### Goal of the exercise
Print nothing except the line holding "Click the help question mark button" and the lines that come after it in the material below, and leave the pictures out.

### Exercise inputs
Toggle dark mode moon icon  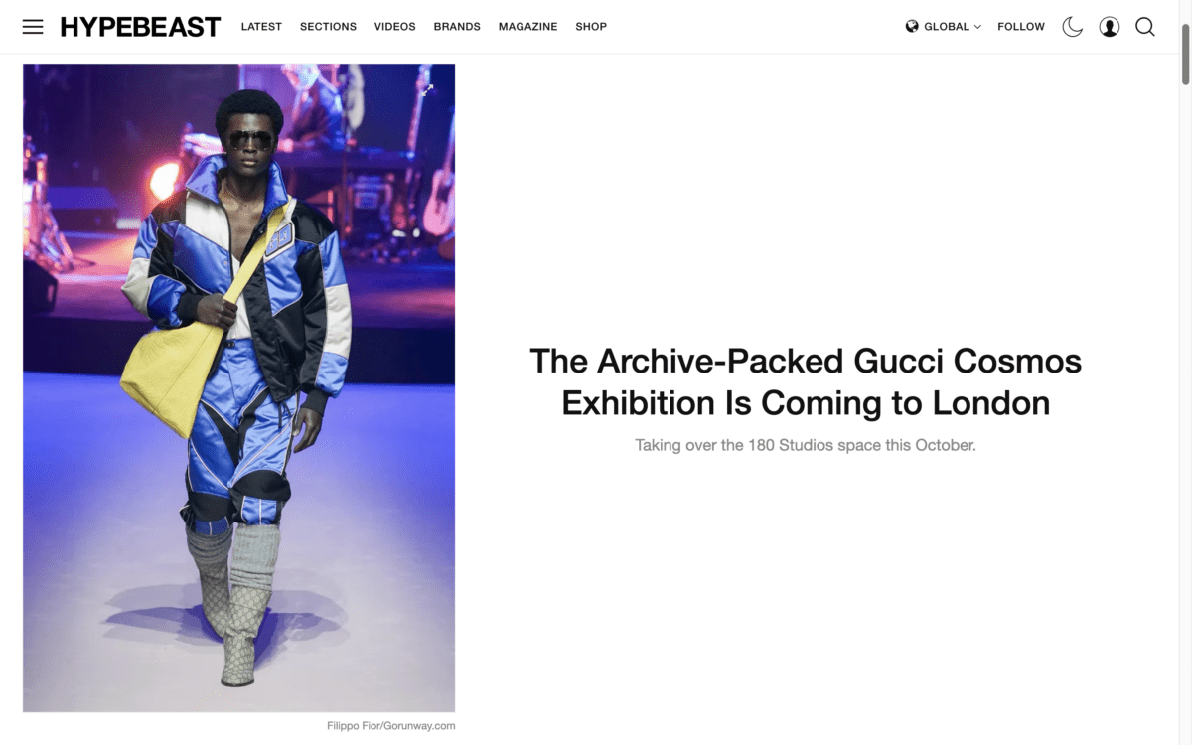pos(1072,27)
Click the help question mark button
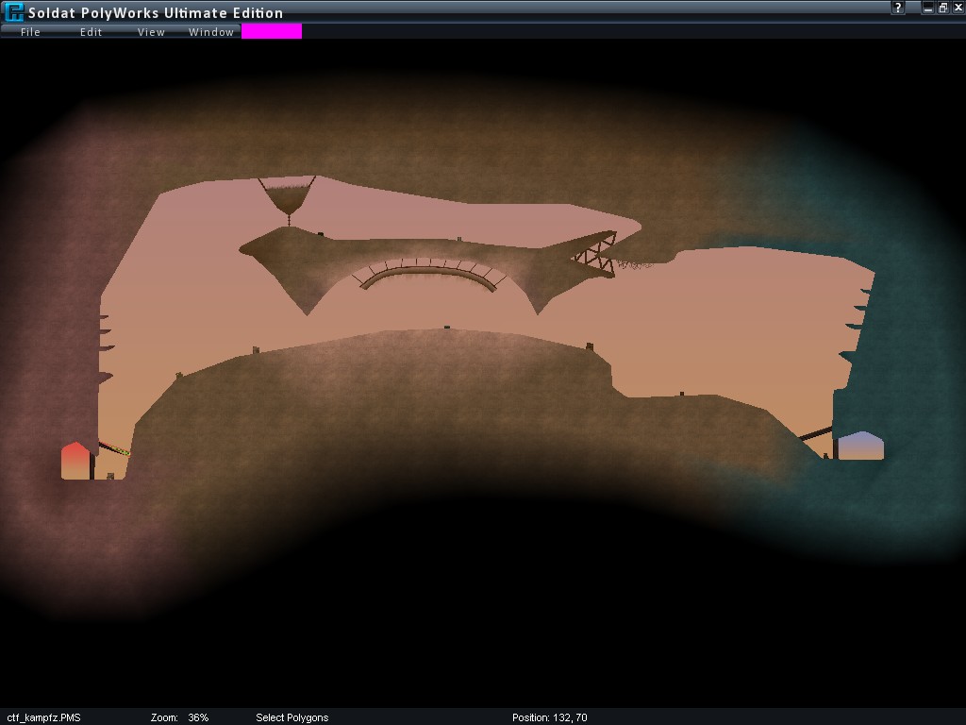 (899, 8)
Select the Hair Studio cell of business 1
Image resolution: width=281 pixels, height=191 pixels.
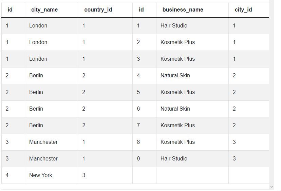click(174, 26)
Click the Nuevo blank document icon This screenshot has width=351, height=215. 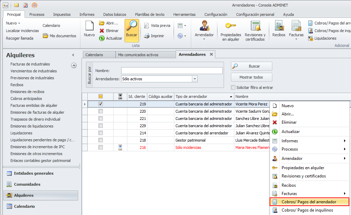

### Problem solution
Click the help question mark button
 (899, 8)
Select the Hair Studio cell of business 1
Image resolution: width=281 pixels, height=191 pixels.
click(174, 26)
Click the Nuevo blank document icon This screenshot has width=351, height=215. 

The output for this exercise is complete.